■ TASK DESCRIPTION: According to the passage below on offers and invitations to treat, where is a contract made under the Pharmaceutical case?
━━ SELECTED TEXT ━━
1.0 Belinda enters Tesco Store and selects food items, fruit juice, vegetables, stationary and 2 dresses. She puts these items into her shopping trolley. Has a contract been made between Tesco Store and Belinda at this point? Give reasons for your answer.
An offer is an expression of willingness to contract on a specific set of terms, made by the seller with the intention that, if the offer is accepted, he or she will be bound by a contract. Both offer and invitation to treat are totally different. Invitation to treat is an invitation for other people to submit offers. Some everyday situations that we might think are offers are in fact invitations to treat. For example, when a book is placed in a shop window priced at RM10, the bookshop owner has made an invitation to treat. When we pick up that book and take it to the cashier, we make the offer to buy the book for RM10. When the person at the cashier takes our money, the shop accepts our offer, and a contract comes into being. If we see in the Fisher V Bell case, the shopkeeper was not guilty of the offense, with which he was charged for displaying knife with a price ticket behind in his shop window because the displaying of the knife in the shop window was merely an invitation to treat and the shopkeeper had not thereby offered the knife for sale. The display of goods with a price ticket attached in a shop window or on a supermarket shelf is not an offer to sell but an invitation for customers to make an offer to buy. According to Pharmaceutical case, contract is only made at the cashier’s desk. When the customer selects the items, it is only offer to buy.
Hence, there is no contract made between Belinda and Tesco Store. She only has made an offer to buy the items that Tesco Store has made an invitation to treat. Contract is only made when she pays for the items to the cashier.
━━━
━━ SOURCE MATERIAL ━━
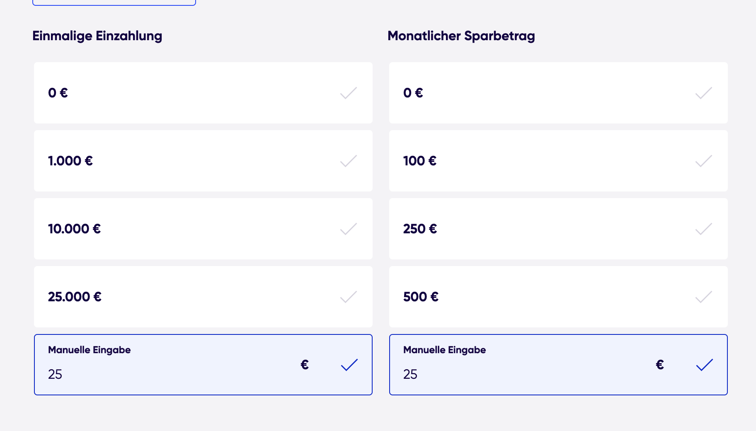
Task: Click blue checkmark in Monatlicher Sparbetrag manual entry
Action: pos(704,365)
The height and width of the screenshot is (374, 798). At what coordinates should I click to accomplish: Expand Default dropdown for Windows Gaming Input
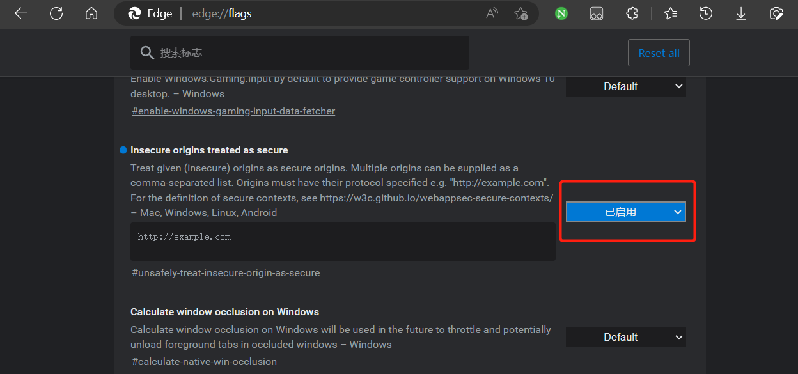pos(625,86)
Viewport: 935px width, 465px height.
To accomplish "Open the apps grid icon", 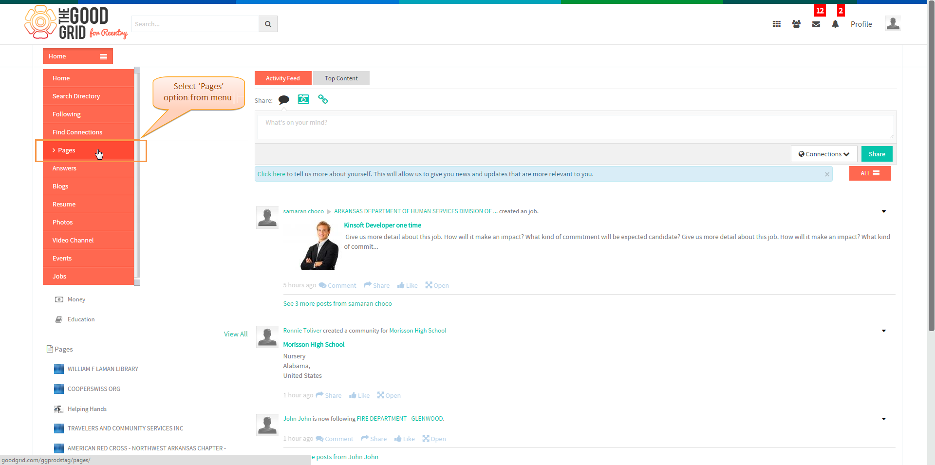I will click(777, 24).
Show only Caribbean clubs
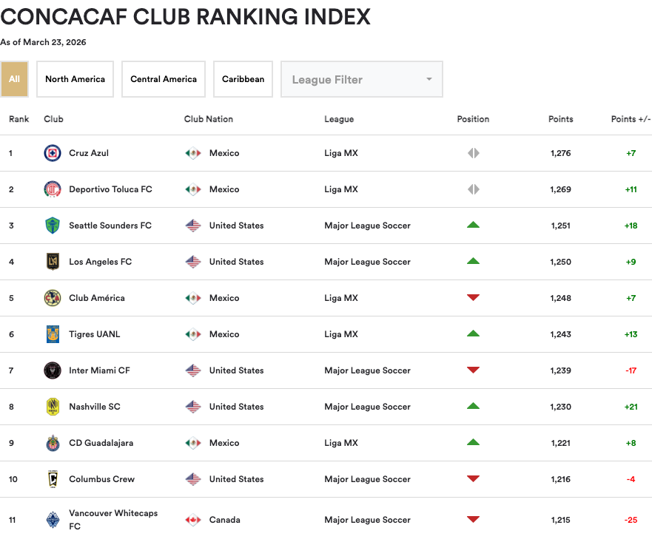The height and width of the screenshot is (542, 652). 243,79
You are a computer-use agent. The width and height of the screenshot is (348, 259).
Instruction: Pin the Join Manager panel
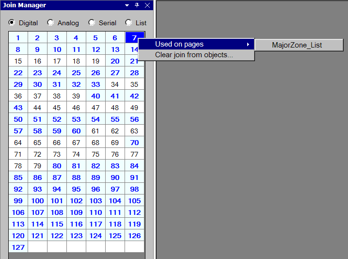pos(137,5)
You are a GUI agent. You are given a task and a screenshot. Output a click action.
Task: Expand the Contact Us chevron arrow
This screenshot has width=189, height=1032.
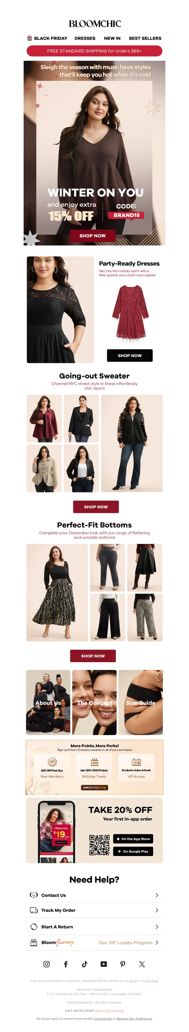tap(157, 895)
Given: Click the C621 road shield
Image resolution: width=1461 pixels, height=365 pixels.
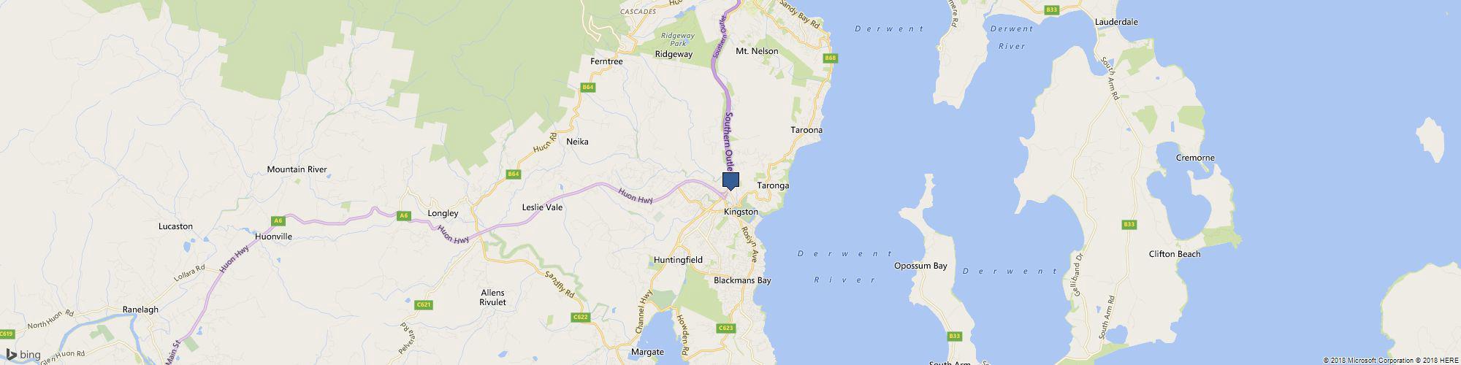Looking at the screenshot, I should pos(423,304).
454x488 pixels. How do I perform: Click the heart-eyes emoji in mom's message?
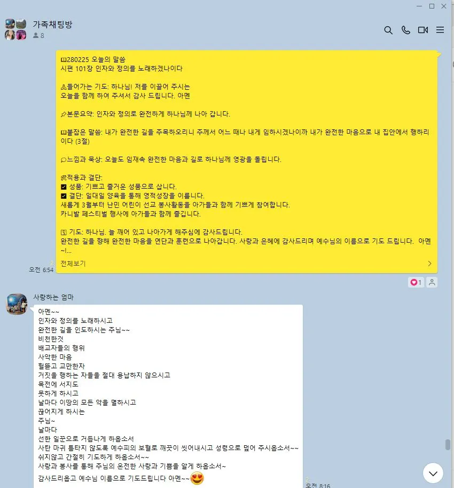tap(197, 478)
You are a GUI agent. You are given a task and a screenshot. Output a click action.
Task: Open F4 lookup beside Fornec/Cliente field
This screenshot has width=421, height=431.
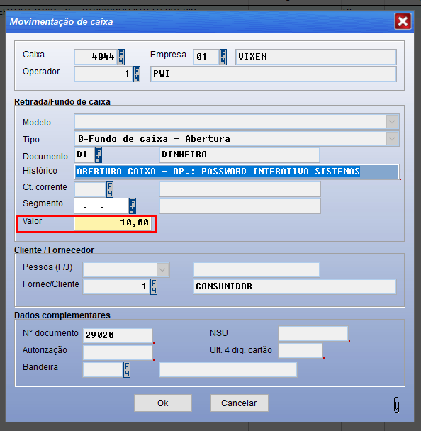point(154,286)
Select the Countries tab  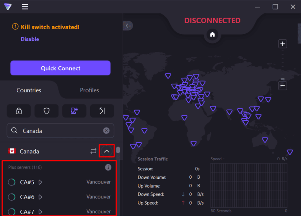(29, 90)
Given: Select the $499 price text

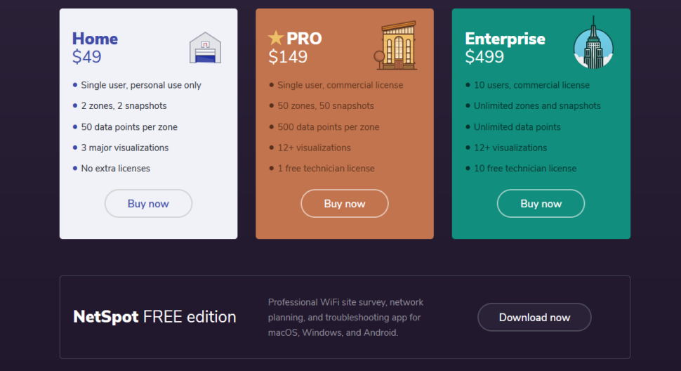Looking at the screenshot, I should point(484,57).
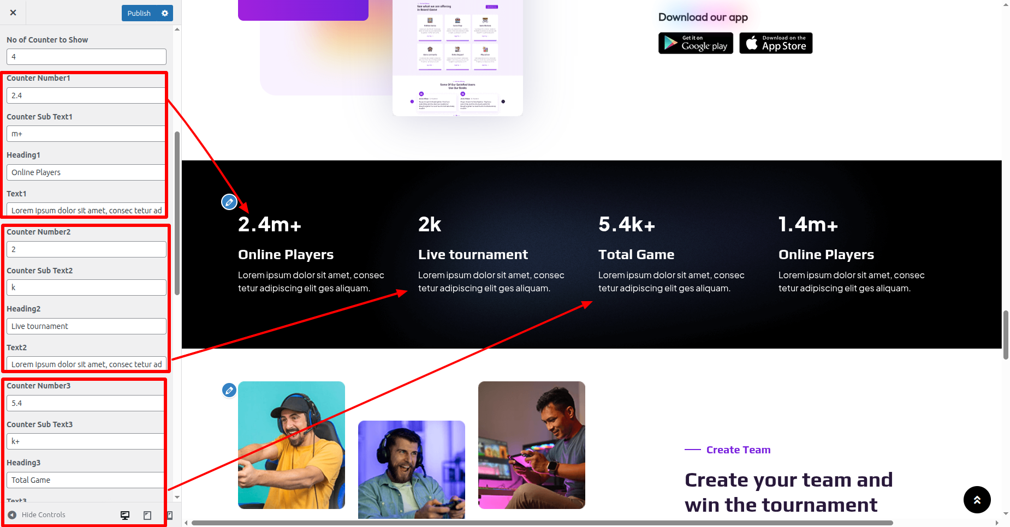
Task: Open the App Store download badge
Action: click(776, 43)
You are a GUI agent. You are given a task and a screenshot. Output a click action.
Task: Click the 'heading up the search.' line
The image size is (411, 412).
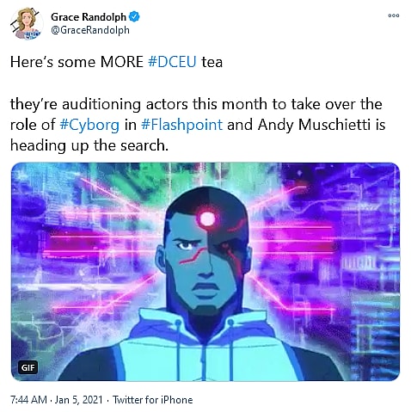pyautogui.click(x=89, y=145)
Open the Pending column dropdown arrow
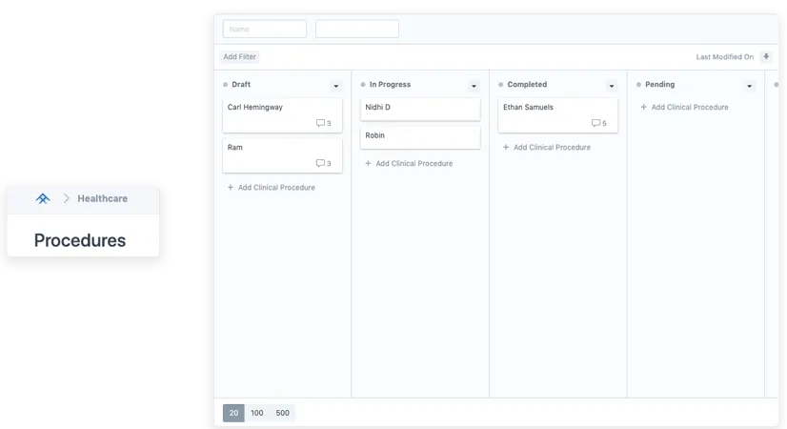787x429 pixels. (x=749, y=86)
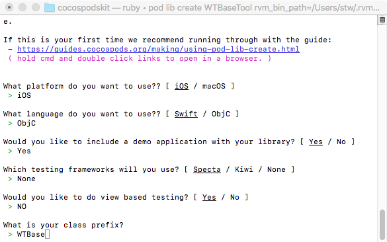Click the ObjC answer line text
Screen dimensions: 387x242
click(26, 124)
━━━
■ SOLUTION TO THE PROBLEM: At the cashier's desk.